DDoS ist genau so kriminell wie hacken, und Anonymous genau so sinnlos wie LulzSec & co. Nur manche halten sie halt für Helden


----------



## PCuner (19. Juni 2011)

@riedochs Warum sollten die das getan haben und wenn dann hätten die was hinterlassen wie z.B.: Wartungsarbeiten oder so..

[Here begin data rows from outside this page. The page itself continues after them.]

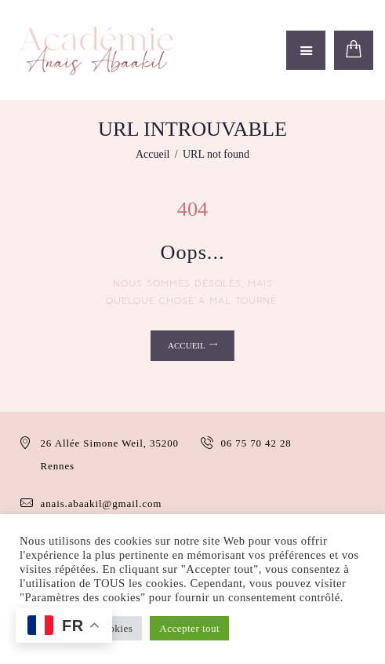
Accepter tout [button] (189, 628)
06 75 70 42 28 (256, 443)
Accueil (153, 154)
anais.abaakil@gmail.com (101, 503)
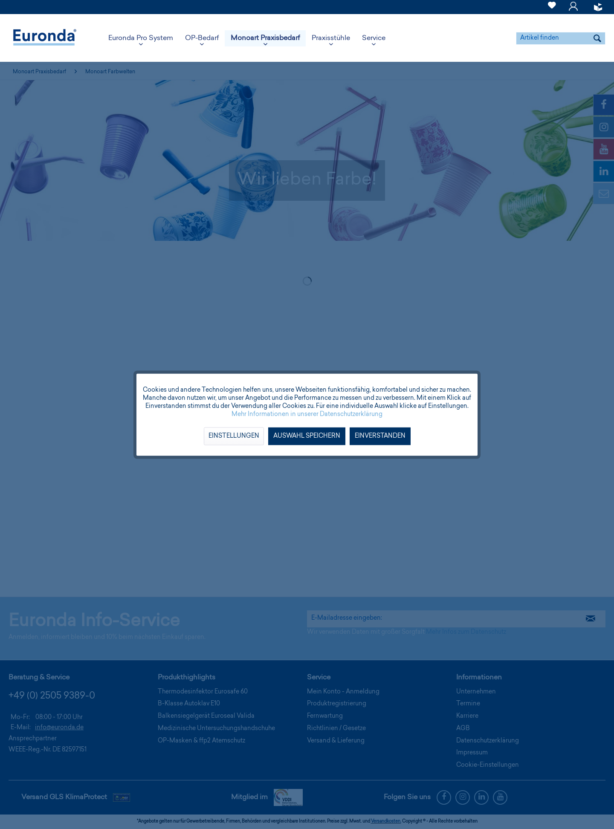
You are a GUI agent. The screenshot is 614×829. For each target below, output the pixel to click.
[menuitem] (552, 7)
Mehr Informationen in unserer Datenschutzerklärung (307, 414)
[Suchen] (597, 38)
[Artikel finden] (560, 38)
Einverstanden (380, 436)
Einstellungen (234, 436)
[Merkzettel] (552, 10)
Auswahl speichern (306, 436)
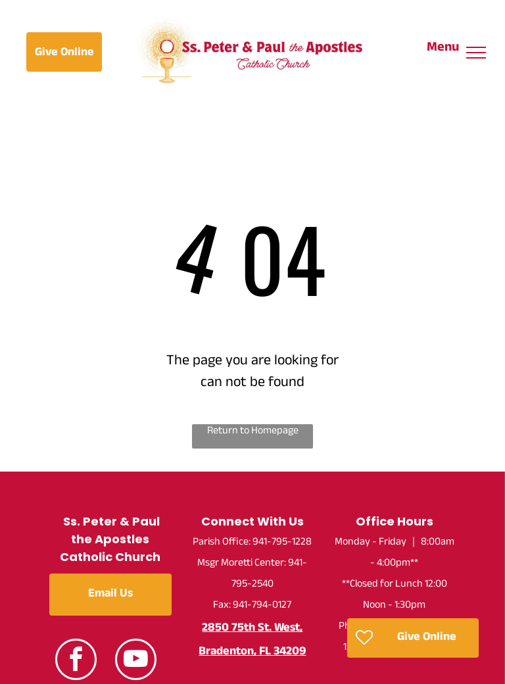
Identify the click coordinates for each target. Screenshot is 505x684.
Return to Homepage (253, 432)
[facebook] (76, 661)
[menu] (476, 53)
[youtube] (135, 661)
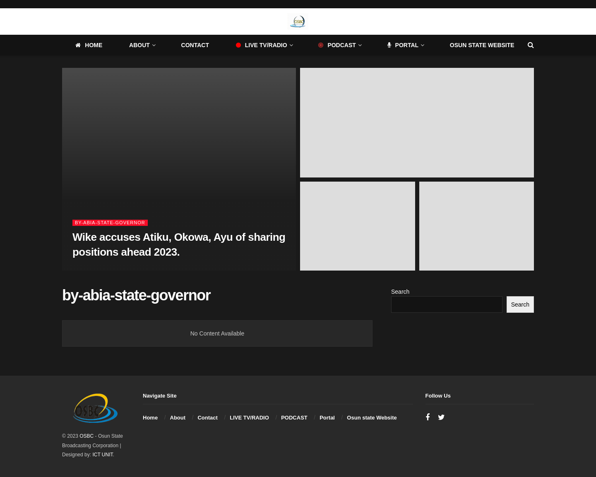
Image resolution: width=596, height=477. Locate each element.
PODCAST (337, 45)
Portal (403, 45)
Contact (195, 45)
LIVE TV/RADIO (261, 45)
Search (400, 291)
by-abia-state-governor (110, 222)
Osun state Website (482, 45)
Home (88, 45)
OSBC (86, 436)
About (139, 45)
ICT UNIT (102, 455)
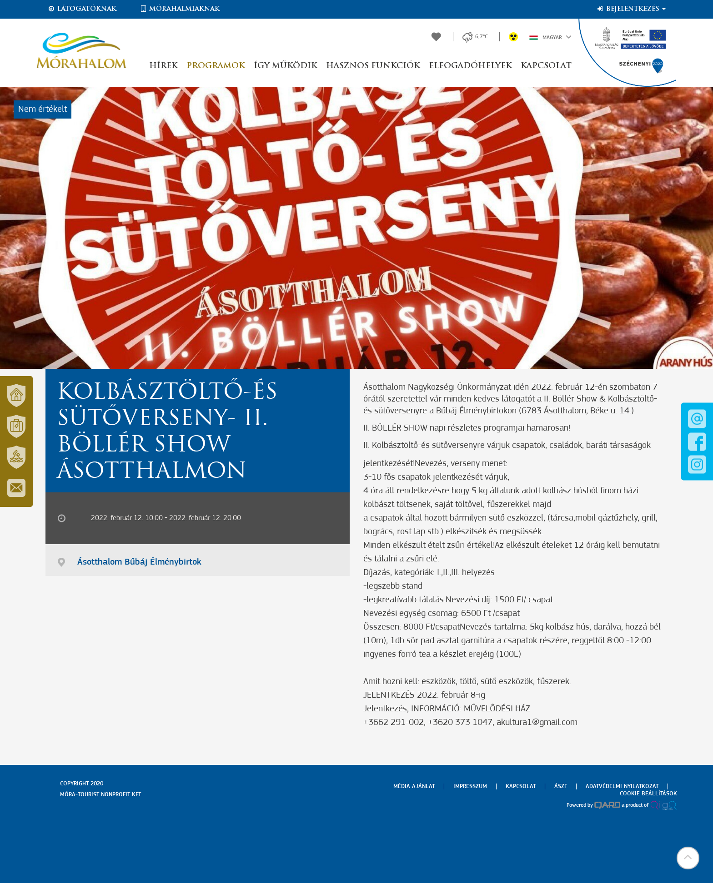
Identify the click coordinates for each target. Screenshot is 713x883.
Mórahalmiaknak (179, 9)
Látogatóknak (81, 9)
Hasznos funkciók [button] (373, 66)
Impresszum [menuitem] (470, 786)
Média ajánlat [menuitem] (414, 786)
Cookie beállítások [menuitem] (648, 794)
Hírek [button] (163, 66)
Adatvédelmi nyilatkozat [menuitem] (622, 786)
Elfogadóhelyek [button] (470, 66)
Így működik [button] (285, 66)
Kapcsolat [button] (546, 66)
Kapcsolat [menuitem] (521, 786)
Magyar (550, 36)
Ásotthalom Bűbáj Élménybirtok (139, 562)
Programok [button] (215, 66)
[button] (688, 858)
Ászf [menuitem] (560, 786)
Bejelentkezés (631, 9)
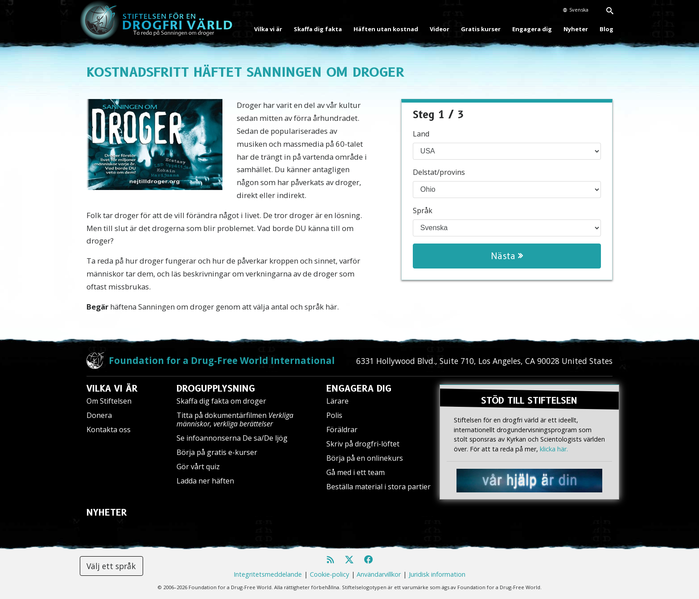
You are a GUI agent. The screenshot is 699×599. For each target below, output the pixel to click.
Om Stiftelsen (109, 401)
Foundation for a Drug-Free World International (222, 360)
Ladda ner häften (205, 481)
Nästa (507, 256)
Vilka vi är (268, 29)
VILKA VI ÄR (112, 388)
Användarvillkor (379, 574)
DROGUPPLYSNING (216, 388)
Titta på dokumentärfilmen (235, 419)
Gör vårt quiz (198, 466)
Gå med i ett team (355, 472)
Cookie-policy (329, 574)
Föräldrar (342, 429)
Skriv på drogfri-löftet (362, 444)
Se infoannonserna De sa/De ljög (232, 438)
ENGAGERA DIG (358, 388)
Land (421, 134)
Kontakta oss (108, 429)
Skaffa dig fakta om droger (221, 401)
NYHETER (106, 512)
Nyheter (575, 29)
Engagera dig (532, 29)
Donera (99, 415)
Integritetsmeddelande (268, 574)
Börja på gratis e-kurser (217, 452)
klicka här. (554, 448)
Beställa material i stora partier (378, 487)
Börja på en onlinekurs (364, 458)
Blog (606, 29)
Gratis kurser (481, 29)
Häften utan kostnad (386, 29)
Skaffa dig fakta (318, 29)
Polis (334, 415)
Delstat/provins (439, 172)
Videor (439, 29)
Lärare (337, 401)
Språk (422, 210)
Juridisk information (437, 574)
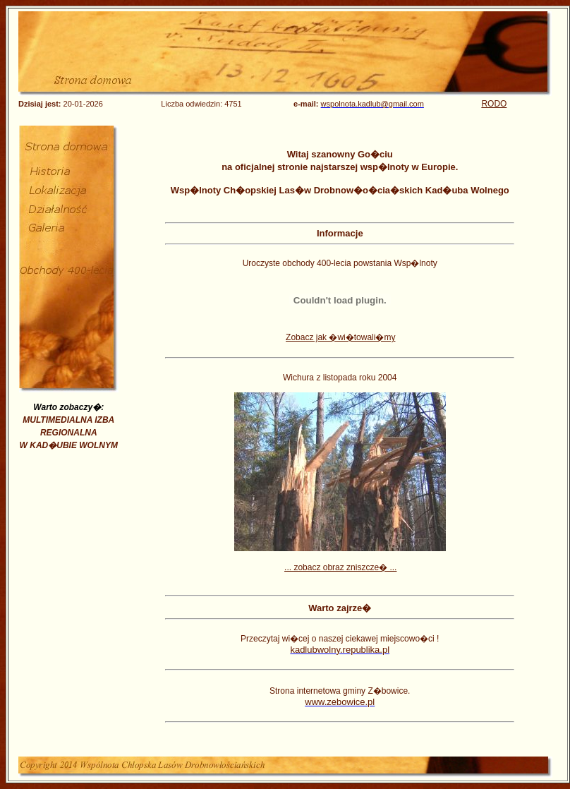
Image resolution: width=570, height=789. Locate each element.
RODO (494, 104)
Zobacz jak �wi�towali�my (340, 337)
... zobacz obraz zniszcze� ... (340, 567)
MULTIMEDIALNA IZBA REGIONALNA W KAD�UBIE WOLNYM (69, 432)
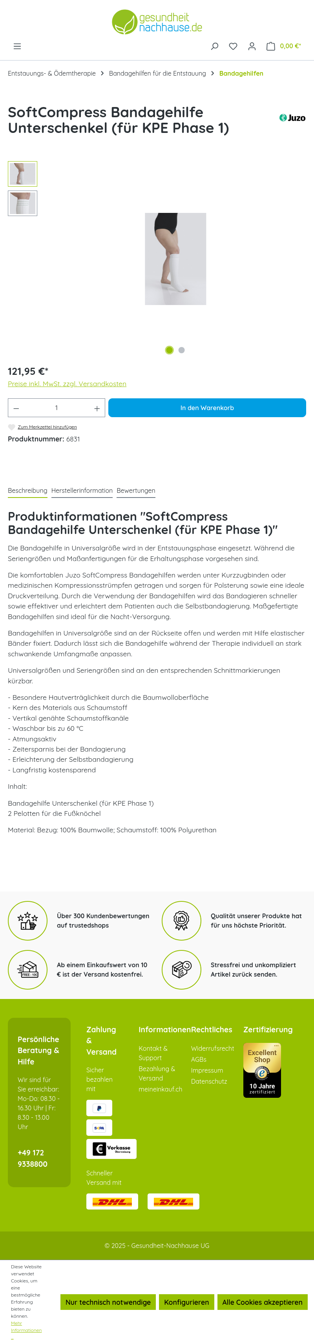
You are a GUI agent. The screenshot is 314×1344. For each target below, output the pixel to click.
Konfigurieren (186, 1302)
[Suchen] (214, 45)
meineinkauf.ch (160, 1089)
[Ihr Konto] (252, 45)
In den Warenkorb (207, 408)
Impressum (207, 1070)
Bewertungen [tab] (136, 490)
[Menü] (17, 45)
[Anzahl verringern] (16, 407)
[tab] (27, 491)
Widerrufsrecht (212, 1048)
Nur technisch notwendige (108, 1302)
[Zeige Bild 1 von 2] (169, 350)
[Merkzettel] (233, 45)
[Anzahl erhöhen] (97, 407)
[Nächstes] (293, 259)
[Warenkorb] (283, 46)
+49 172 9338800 (32, 1158)
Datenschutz (209, 1081)
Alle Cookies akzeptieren (263, 1302)
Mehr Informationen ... (26, 1330)
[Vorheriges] (58, 259)
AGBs (198, 1059)
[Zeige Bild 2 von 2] (182, 350)
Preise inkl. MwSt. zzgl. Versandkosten (67, 383)
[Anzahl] (56, 407)
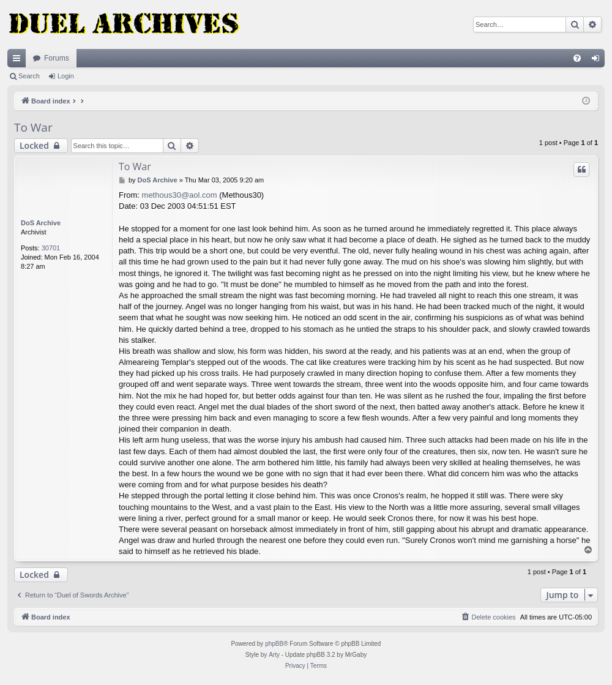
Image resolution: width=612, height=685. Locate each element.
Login (66, 76)
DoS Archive (41, 222)
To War (33, 127)
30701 (51, 248)
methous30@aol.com (179, 195)
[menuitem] (577, 58)
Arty (274, 654)
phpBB (274, 643)
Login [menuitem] (598, 60)
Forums (56, 58)
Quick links (19, 60)
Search (29, 76)
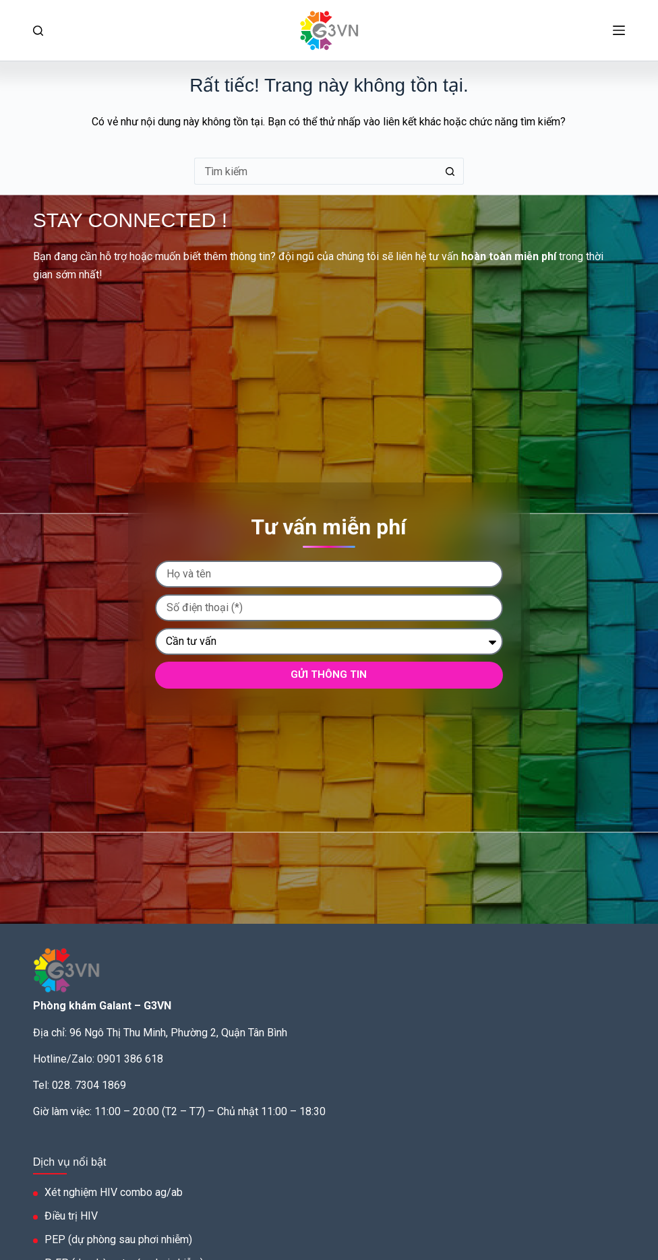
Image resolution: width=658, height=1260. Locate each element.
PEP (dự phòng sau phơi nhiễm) (118, 1239)
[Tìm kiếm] (38, 31)
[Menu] (619, 30)
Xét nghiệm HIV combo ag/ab (113, 1192)
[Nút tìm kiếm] (450, 171)
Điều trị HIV (71, 1215)
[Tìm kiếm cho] (315, 171)
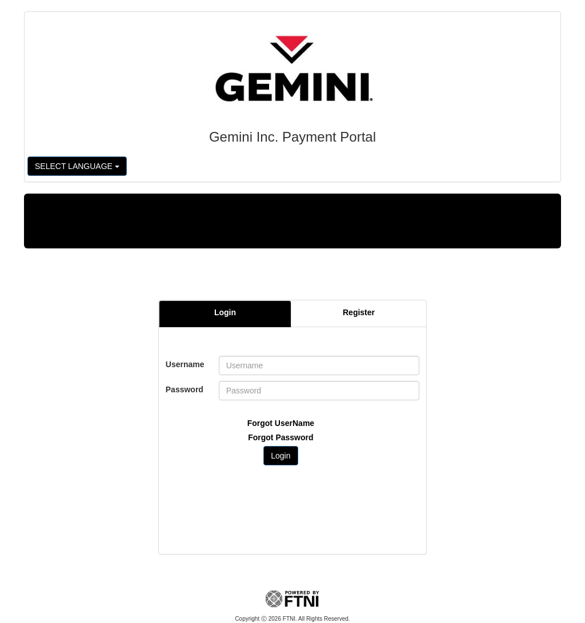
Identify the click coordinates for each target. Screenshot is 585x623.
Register (359, 312)
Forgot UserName (280, 423)
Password (184, 389)
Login (225, 312)
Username (185, 364)
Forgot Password (280, 437)
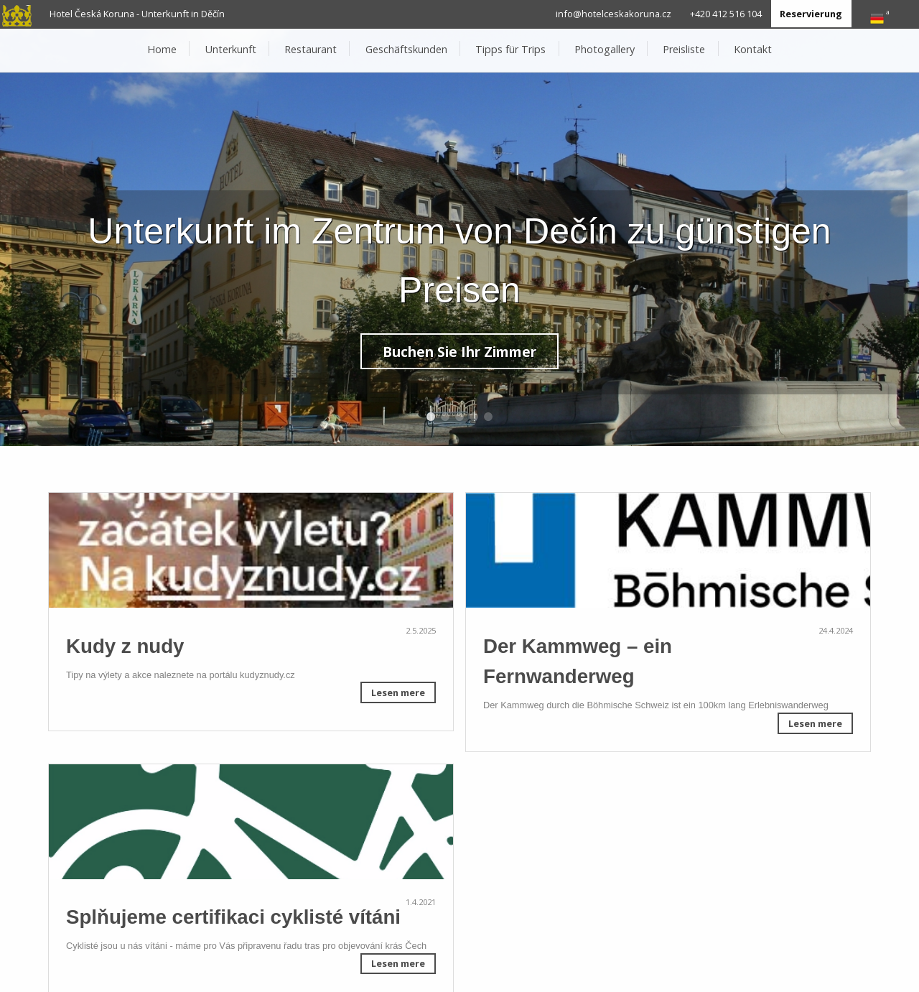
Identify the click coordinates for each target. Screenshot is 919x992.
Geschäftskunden (406, 49)
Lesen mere (398, 692)
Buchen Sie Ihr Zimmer (459, 351)
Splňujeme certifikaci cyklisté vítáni (233, 917)
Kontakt (753, 49)
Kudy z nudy (125, 646)
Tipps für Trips (510, 49)
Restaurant (310, 49)
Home (162, 49)
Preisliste (684, 49)
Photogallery (604, 49)
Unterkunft (230, 49)
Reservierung (811, 13)
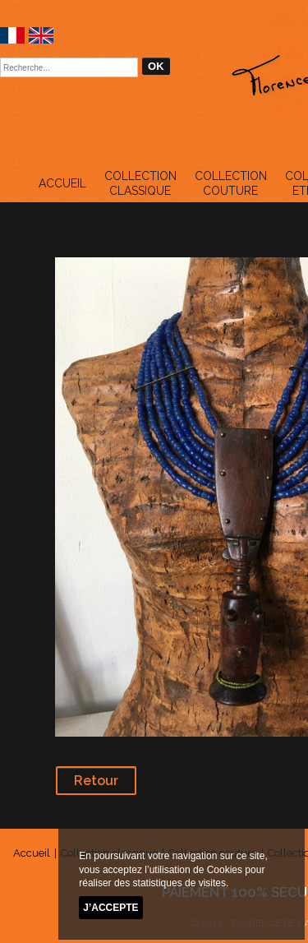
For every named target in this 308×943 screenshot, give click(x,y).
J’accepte (110, 907)
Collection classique (140, 183)
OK (156, 66)
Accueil (62, 183)
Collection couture (231, 183)
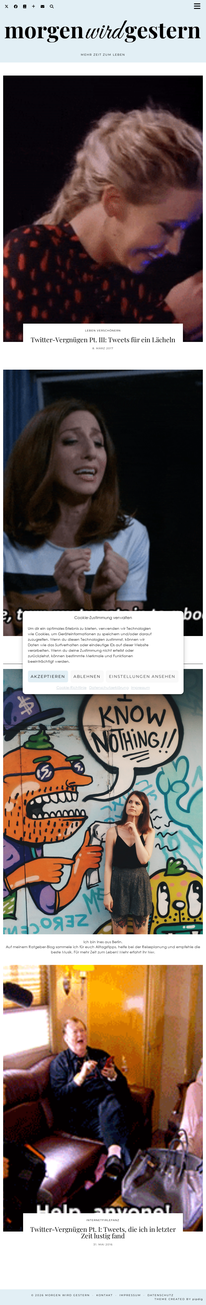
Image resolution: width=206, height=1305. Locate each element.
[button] (199, 7)
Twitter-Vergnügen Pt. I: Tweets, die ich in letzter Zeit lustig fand (103, 1232)
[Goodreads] (25, 6)
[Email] (43, 6)
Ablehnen (87, 676)
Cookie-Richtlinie (71, 687)
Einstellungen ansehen (142, 676)
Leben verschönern (103, 330)
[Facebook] (16, 6)
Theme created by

@Zotac Meinst du nicht das man deine kontraproduktiven Kommentare langsam satt hat ?


----------



## Der alte Fritz (19. Juni 2011)

zøtac schrieb:


> DDoS ist genau so kriminell wie hacken, und Anonymous genau so sinnlos wie LulzSec & co. Nur manche halten sie halt für Helden


 was soll an DDOS kriminell sein? Es macht nichts anderes als wenn sehr viele Leute ohne Pause F5 drücken. Ich würde es eher mit einer Demonstration vergleichen, da werden auch oft Straßen, Plätze und Geschäfte versperrt.


----------



## totovo (19. Juni 2011)

PCuner schrieb:


> @Zotac Meinst du nicht das man deine kontraproduktiven Kommentare langsam satt hat ?



Er hat den Sinn hinter Anonymous noch nicht versatnden, und wird es auch glaub ich nie...

@Topic

Gute Sache, als nächstes dann bitte ein paar private E-mails vom Server


----------



## zøtac (19. Juni 2011)

Der Sinn von Anonymous, auf Missstände hinweisen und die Server von bösen bösen Menschen Lahmlegen. Toll...



PCuner schrieb:


> @Zotac Meinst du nicht das man deine kontraproduktiven Kommentare langsam satt hat ?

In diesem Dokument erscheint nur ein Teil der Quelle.